The international community's commitment in Kosovo is an integral part of the overall efforts to bring stability and prosperity to the whole of South-east Europe. To this end, a high-level steering group was set up to coordinate the reconstruction of the entire region. The steering group, jointly chaired by the EU and the World Bank, includes the finance ministers of the G7 industrialised nations, Bernard Kouchner, as head of UNMIK, and the special coordinator for the "Stability Pact for South-east Europe", Bodo Hombach, former head of the German Federal Chancellery.

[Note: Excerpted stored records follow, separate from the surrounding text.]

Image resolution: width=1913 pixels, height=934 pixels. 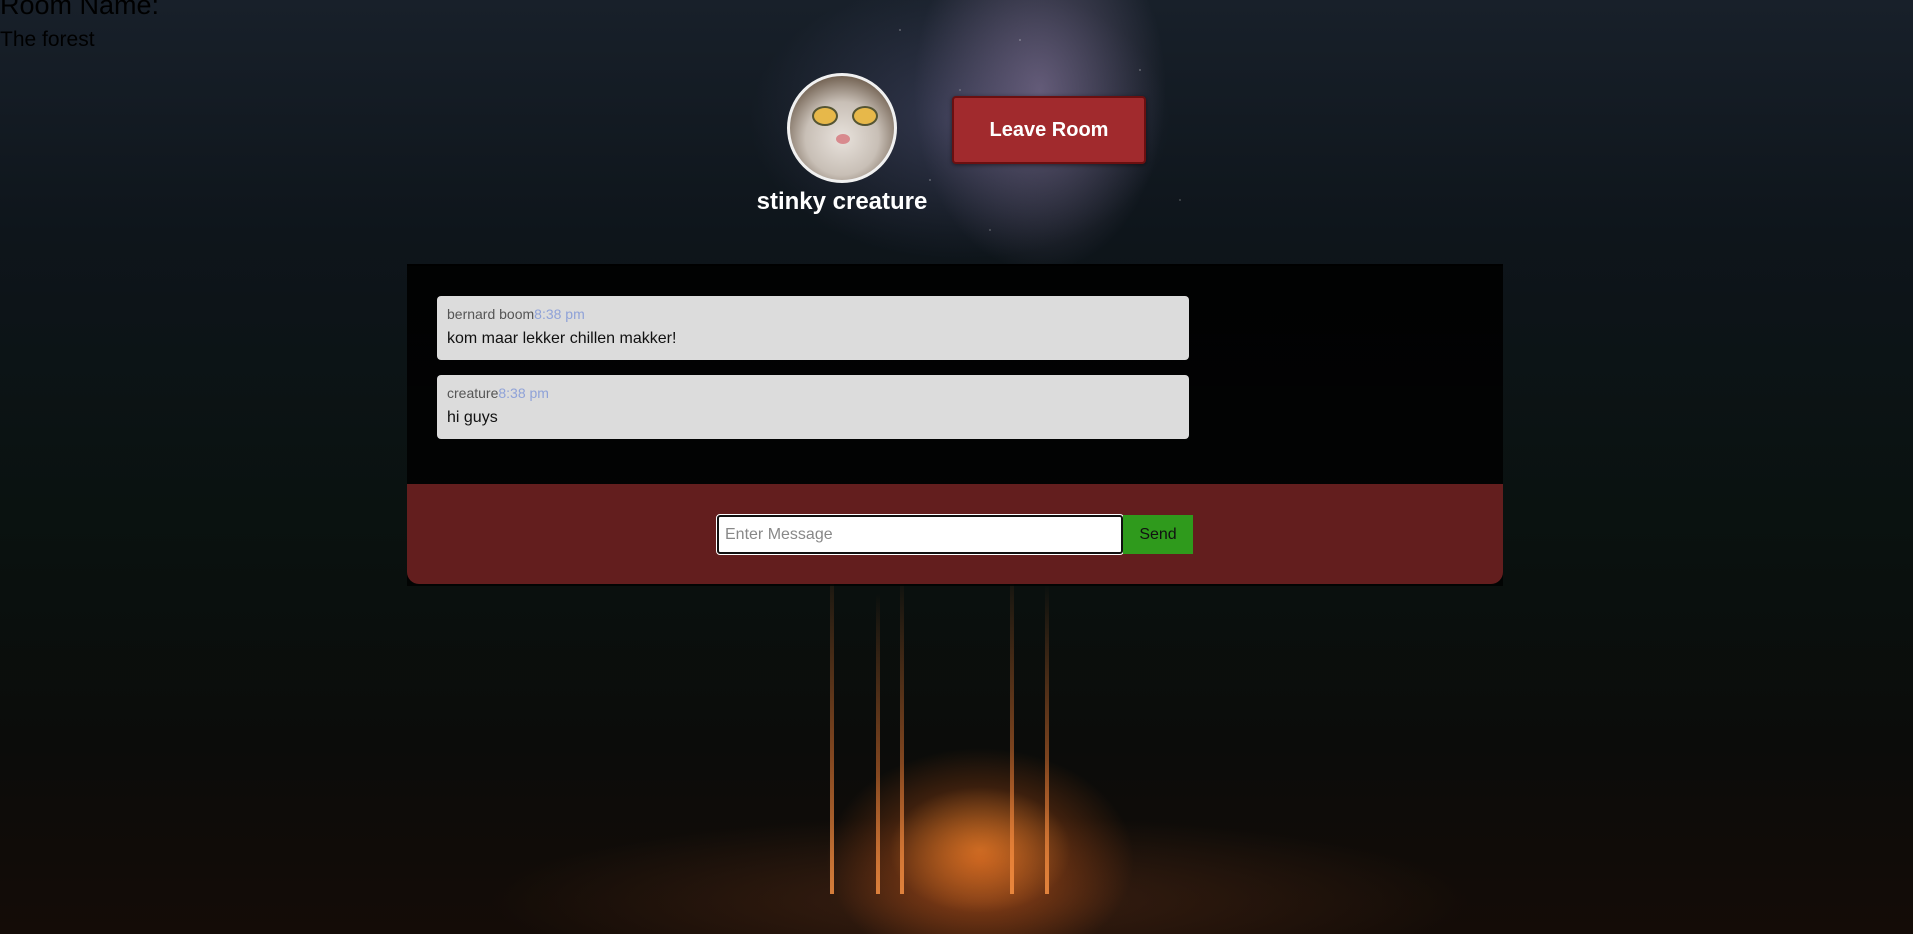 What do you see at coordinates (843, 139) in the screenshot?
I see `avatar-nose-icon` at bounding box center [843, 139].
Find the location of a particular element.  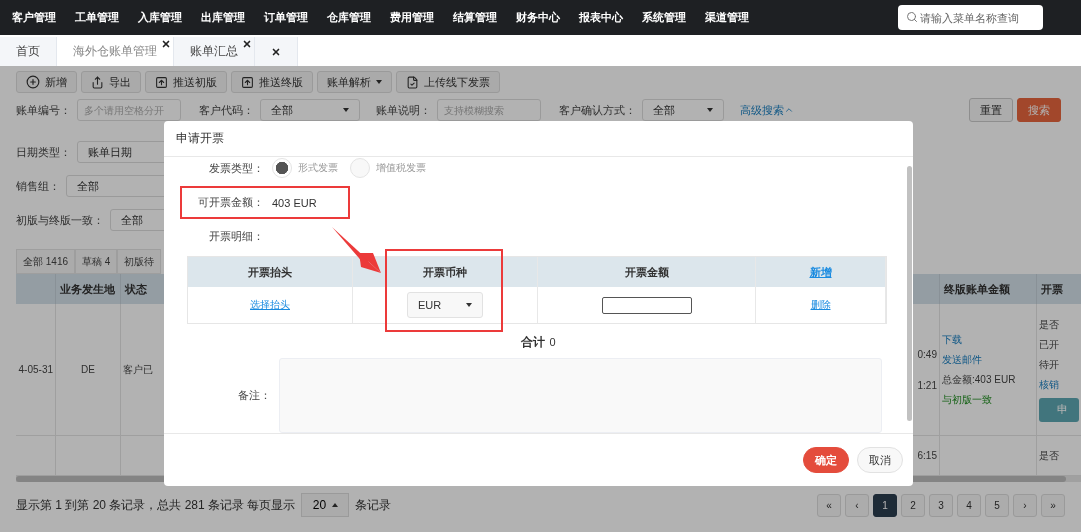

pagination-unit: 条记录 is located at coordinates (374, 505).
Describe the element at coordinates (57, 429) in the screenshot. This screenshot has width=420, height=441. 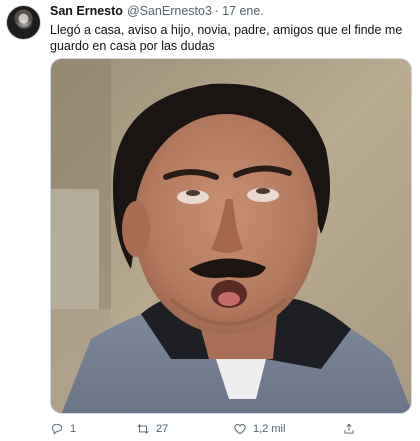
I see `reply-icon` at that location.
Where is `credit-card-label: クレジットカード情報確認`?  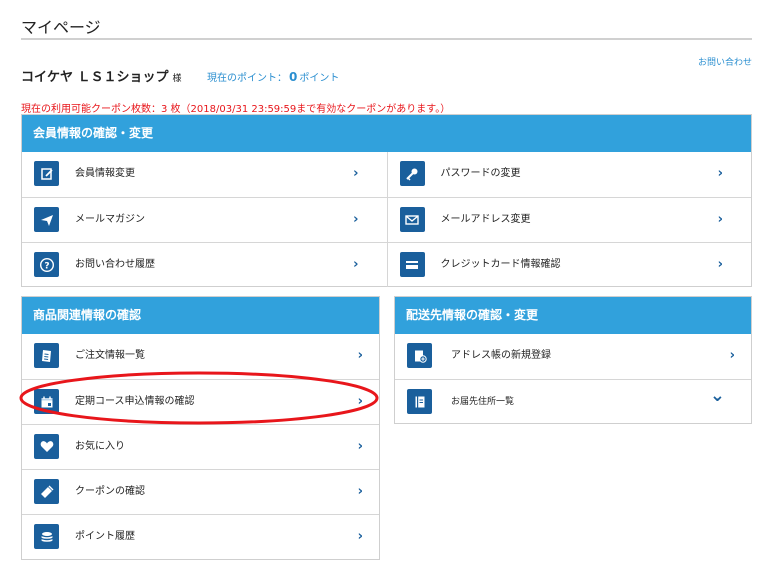 credit-card-label: クレジットカード情報確認 is located at coordinates (500, 264).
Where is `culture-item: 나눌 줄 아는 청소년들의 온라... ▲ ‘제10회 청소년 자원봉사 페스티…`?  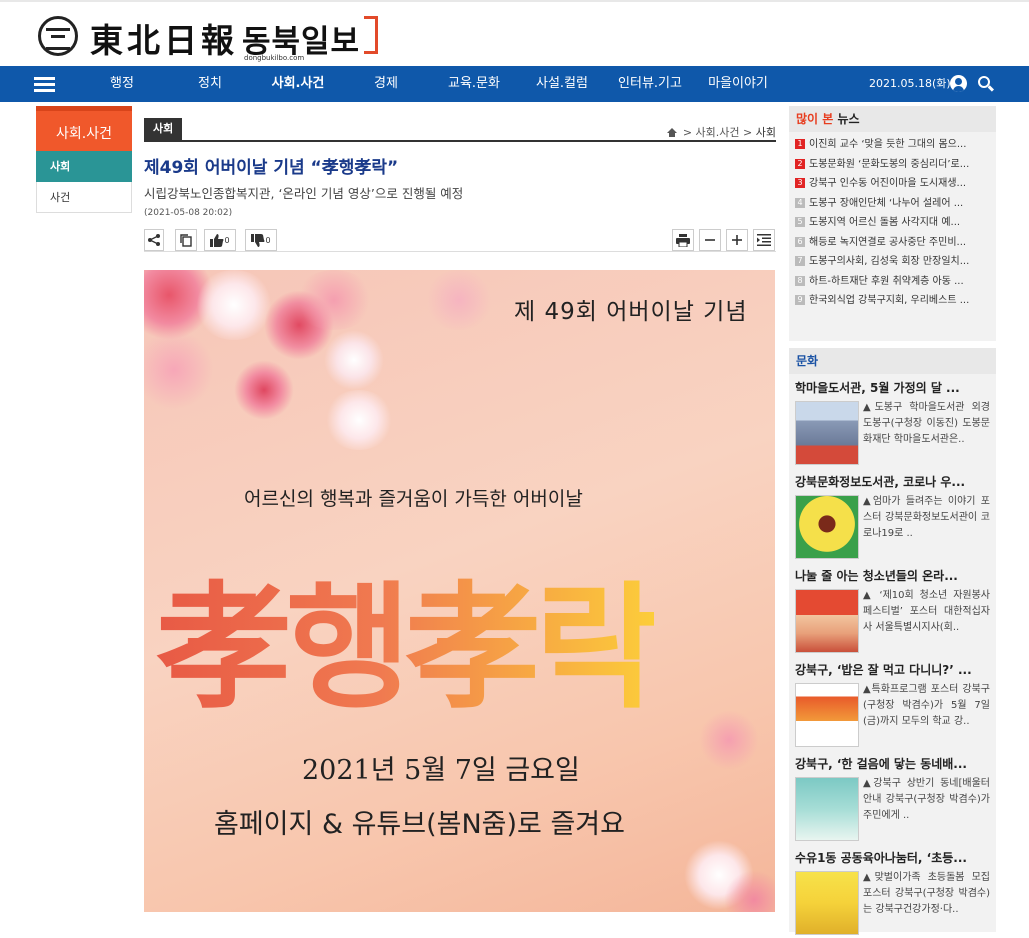 culture-item: 나눌 줄 아는 청소년들의 온라... ▲ ‘제10회 청소년 자원봉사 페스티… is located at coordinates (892, 612).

Launched by EU foreign ministers on 10 June, the Stability Pact is an attempt, ten years after the end of the Cold War, to finally end the division of the Continent and further the process of European integration. The Stability Pact intends to tackle this challenge through three distinct lines of action:
u developing a new pan-European security structure under the auspices of the OSCE, which calls for more effective instruments and institutions for the early identification and prevention of conflicts in the region;

  • providing more help with economic reform; and
  • strengthening the nascent democracies.

These initiatives are to be combined with genuine prospects of accession for those countries which wish to join the EU...which effectively means every state in the region.

Apart from discussions on the central issue of security, additional "roundtables" will focus on issues such as democracy and human rights, economic reforms, and cooperation between experts and government representatives in the countries concerned. The democracy "roundtable", for example, will be concerned with strengthening the institutions of a civil society, supporting independent media, evolving a legal system which conforms to EU principles, and restructuring the civil administration. Another explicit objective is to preserve the multinational and multi-ethnic diversity of the countries in the region.

The economic cooperation "roundtable" will discuss privatisation issues, structural change and tax systems. The main goals are to integrate those participating in the Stability Pact into the World Trade Organisation (WTO), to guarantee the free movement of goods and capital, and improve the investment and business climate. A further objective is to campaign against crime and corruption.

Kosovo: a test case for the Stability Pact

A British KFOR officer sifts through a pile of Kosovar Albanian passports and ID cards, which had been confiscated by Serb forces and were found on 13 June. The lack of ID papers is complicating the OSCE's task of registering voters.
(Reuters photo - 30Kb)

Kosovo can be seen as a test case for the Stability Pact as a whole. Without a stable post-war order in Kosovo, there is no prospect of lasting peace in the former Yugoslavia. The Stability Pact's economic cooperation "roundtable" has therefore been assigned a working group on reconstruction in Kosovo, headed by the Belgian Marc Franco and the EU Commission's reconstruction agency for Kosovo.

It is unclear as yet what institutional form the Stability Pact will take. The first summit meeting in Sarajevo on 30 July was largely symbolic, and while a final declaration in very general terms was issued, no concrete promises of aid were made. A separate donors' conference for the Stability Pact will be held in Italy during the autumn.

Experience gained in Bosnia and the wider impetus provided by the new Stability Pact could provide an opportunity for Kosovo. From Bosnia we have learned that UNMIK must push on more resolutely with setting-up civil structures and administering Kosovo almost like a protectorate until elections are held. Its coordinating role must be combined with comprehensive powers. Another lesson from Bosnia is that independent economic activity needs to be promoted during the process of reconstruction, in particular, by providing access to loans.

But, as the Stability Pact recognises, only a comprehensive regional approach can bring lasting peace to the Balkans, and growth and democracy to South-east Europe. Finally, as the wars in the former Yugoslavia have shown, the threat of force, or even the use of force, by NATO may sometimes be necessary in order to counter a militaristic policy by individual states that can destabilise the entire region.